It was my turn on the flat cleaning rota the other night, which, if nothing else, gave me turn to meditate on a feature of many kitchens, which I think is utterly superfluous, but still persists to linger on, like a kitchen based appendix (the wasted, vestigal stomach in the human body, rather than the bit at the back of that textbook you never read).
I'm talking about washing up bowls, and I'd like to invite each and every one of you to explain what practical purpose they serve. Feel free to use simple, childlike terms and intonation, diagrams, pictionary style sketches, or, if you
peep me on the real (I can often be found in the Hermit's Cave holding forth about such trivia) maybe you'd prefer to communicate through the medium of mime, charades style.
Be as patronising as you wish, only please, can someone explain, 'cause I just don't get it.

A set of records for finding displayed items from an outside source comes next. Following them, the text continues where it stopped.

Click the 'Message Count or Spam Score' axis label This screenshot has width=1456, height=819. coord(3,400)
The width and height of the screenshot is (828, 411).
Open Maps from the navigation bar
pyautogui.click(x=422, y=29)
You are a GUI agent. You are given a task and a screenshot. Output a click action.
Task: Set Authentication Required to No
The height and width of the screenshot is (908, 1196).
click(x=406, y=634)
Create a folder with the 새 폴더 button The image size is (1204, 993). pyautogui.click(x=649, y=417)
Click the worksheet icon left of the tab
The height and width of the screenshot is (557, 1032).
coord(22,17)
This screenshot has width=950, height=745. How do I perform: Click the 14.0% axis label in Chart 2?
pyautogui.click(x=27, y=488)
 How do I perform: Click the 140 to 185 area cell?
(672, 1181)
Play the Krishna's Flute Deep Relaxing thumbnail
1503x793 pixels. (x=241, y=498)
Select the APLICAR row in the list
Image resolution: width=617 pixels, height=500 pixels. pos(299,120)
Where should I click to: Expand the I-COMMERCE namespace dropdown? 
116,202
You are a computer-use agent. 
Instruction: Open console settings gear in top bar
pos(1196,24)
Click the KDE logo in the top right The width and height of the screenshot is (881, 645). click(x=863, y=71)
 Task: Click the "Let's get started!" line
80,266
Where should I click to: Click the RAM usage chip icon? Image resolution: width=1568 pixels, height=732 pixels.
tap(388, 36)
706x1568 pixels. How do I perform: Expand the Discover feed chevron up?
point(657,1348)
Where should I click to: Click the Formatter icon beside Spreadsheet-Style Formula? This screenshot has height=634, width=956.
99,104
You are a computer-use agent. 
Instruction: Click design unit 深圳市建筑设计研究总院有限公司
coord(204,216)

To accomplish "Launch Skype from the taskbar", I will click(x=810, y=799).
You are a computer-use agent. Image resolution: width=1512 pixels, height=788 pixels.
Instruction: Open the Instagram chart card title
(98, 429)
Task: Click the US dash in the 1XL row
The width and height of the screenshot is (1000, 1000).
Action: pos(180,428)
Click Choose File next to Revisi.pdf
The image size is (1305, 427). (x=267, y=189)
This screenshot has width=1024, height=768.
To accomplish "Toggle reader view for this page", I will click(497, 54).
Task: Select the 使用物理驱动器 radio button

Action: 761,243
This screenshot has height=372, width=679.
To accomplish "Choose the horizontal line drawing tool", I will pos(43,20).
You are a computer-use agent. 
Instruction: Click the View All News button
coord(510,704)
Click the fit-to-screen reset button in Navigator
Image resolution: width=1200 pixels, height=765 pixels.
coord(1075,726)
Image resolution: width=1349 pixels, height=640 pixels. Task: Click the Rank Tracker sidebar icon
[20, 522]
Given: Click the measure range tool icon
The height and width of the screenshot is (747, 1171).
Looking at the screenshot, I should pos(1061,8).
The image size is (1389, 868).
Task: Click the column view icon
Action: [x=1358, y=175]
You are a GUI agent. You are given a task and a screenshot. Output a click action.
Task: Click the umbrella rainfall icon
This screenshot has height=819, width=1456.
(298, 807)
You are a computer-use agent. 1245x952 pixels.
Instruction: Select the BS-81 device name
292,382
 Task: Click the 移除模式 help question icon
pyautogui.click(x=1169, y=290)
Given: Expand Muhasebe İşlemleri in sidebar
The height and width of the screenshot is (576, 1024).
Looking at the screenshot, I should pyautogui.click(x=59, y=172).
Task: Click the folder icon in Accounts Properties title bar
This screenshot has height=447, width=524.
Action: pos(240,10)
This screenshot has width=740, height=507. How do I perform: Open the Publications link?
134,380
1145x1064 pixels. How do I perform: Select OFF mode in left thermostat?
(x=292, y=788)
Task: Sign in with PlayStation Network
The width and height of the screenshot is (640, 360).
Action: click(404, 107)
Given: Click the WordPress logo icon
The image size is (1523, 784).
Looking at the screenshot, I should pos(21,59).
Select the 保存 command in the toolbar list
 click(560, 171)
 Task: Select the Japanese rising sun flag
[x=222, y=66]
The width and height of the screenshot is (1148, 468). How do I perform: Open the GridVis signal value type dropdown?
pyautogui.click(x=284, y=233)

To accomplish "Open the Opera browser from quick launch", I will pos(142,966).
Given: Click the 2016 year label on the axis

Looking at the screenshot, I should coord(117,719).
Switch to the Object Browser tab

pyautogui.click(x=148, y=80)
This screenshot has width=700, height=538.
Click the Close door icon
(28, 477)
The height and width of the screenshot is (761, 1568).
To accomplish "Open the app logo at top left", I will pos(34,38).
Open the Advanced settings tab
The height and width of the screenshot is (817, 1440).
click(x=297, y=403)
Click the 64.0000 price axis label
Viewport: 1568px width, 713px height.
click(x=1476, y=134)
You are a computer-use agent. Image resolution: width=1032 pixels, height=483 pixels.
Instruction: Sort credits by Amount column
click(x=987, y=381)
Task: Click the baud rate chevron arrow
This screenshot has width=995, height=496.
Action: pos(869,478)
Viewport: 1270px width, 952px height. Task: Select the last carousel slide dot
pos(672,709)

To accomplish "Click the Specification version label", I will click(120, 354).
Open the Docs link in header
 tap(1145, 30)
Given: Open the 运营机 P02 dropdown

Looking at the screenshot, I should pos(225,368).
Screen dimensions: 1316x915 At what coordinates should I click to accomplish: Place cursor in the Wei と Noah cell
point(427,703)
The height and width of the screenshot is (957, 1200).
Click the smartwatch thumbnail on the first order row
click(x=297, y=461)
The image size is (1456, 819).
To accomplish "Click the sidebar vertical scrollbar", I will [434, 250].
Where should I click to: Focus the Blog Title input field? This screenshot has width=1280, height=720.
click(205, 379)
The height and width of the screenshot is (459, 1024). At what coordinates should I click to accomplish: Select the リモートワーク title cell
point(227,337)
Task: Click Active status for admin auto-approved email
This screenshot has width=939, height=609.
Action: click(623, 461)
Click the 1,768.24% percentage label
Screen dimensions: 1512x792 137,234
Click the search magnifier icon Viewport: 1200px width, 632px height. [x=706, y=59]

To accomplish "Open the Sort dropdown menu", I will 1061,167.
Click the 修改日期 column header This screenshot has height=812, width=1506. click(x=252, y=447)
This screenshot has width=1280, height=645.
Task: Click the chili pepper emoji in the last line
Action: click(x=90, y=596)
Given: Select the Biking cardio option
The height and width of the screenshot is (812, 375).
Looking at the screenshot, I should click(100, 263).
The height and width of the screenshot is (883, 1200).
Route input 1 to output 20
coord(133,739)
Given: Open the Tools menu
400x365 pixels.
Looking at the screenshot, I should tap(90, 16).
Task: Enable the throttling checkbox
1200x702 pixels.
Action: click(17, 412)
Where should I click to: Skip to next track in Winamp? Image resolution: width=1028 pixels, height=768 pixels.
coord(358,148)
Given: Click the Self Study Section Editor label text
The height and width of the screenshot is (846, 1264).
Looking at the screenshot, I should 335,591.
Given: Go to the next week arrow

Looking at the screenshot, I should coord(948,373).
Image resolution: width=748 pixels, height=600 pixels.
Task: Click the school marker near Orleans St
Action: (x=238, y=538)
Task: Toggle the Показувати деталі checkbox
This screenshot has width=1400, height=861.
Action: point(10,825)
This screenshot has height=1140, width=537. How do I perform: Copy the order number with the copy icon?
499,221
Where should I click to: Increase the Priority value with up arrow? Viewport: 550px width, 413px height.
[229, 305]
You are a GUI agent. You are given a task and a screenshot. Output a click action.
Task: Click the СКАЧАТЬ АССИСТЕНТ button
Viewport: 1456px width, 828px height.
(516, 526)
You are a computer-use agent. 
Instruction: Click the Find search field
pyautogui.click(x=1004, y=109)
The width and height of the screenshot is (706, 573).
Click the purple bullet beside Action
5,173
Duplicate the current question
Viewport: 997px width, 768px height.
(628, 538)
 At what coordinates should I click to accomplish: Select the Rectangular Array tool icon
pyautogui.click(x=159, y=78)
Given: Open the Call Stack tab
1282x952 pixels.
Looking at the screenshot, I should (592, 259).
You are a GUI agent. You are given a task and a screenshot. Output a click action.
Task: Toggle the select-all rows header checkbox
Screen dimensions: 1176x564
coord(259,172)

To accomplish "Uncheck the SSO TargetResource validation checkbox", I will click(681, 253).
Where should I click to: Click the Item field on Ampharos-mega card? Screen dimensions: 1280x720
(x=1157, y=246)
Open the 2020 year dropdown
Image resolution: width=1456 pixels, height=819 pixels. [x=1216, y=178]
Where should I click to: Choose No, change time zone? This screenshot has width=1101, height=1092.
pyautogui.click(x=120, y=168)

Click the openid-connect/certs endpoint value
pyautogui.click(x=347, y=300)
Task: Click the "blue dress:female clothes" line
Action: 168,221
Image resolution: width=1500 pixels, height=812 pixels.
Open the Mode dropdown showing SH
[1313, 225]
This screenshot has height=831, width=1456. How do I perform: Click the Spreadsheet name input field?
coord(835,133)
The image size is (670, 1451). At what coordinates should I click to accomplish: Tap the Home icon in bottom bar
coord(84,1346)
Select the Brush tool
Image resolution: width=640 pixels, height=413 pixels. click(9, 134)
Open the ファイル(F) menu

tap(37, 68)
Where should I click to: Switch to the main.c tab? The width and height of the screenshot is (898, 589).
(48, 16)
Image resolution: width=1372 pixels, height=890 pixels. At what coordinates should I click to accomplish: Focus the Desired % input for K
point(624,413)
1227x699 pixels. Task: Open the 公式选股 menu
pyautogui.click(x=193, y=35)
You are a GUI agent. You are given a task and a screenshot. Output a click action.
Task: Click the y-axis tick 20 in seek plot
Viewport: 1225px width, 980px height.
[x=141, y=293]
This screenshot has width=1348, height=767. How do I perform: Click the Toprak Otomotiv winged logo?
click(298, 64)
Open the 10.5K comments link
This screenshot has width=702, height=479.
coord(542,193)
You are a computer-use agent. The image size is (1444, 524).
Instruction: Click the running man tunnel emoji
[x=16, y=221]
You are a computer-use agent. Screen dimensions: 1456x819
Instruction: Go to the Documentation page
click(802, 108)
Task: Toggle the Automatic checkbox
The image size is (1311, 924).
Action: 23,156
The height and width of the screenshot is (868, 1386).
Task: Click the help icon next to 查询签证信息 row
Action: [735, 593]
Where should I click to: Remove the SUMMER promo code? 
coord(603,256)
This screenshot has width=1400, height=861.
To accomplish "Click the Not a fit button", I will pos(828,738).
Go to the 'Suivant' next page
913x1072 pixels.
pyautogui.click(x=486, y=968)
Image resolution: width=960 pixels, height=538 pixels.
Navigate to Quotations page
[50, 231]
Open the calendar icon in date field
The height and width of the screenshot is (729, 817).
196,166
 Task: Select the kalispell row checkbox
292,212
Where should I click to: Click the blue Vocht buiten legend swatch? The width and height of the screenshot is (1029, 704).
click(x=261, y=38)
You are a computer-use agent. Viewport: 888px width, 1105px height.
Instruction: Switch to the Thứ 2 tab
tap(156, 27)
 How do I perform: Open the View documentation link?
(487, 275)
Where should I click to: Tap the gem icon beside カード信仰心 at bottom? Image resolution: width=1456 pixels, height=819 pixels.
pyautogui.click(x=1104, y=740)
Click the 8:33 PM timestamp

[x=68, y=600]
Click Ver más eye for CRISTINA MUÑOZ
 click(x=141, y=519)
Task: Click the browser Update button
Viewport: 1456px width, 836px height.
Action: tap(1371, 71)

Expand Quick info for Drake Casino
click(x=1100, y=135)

Ok first and foremost I realise you can wash things up in them, but then you could also wash things up in the sink they're placed inside. To use an analogy it seems like placing a slightly smaller bath within an existing bath when bathing. Or building a house only to live in a shed inside it.
The restricted space the bowl allows basically means that you have less room to manipulate the crocks, less elbow room to grease the elbows so to speak.
But probably the worst thing about them is their materials however – as being constructed from low grade plastic they are subject to inummerable abrasions from the cutlery that shimmies daily across it's surface, or the scalding pans that brand weals into it.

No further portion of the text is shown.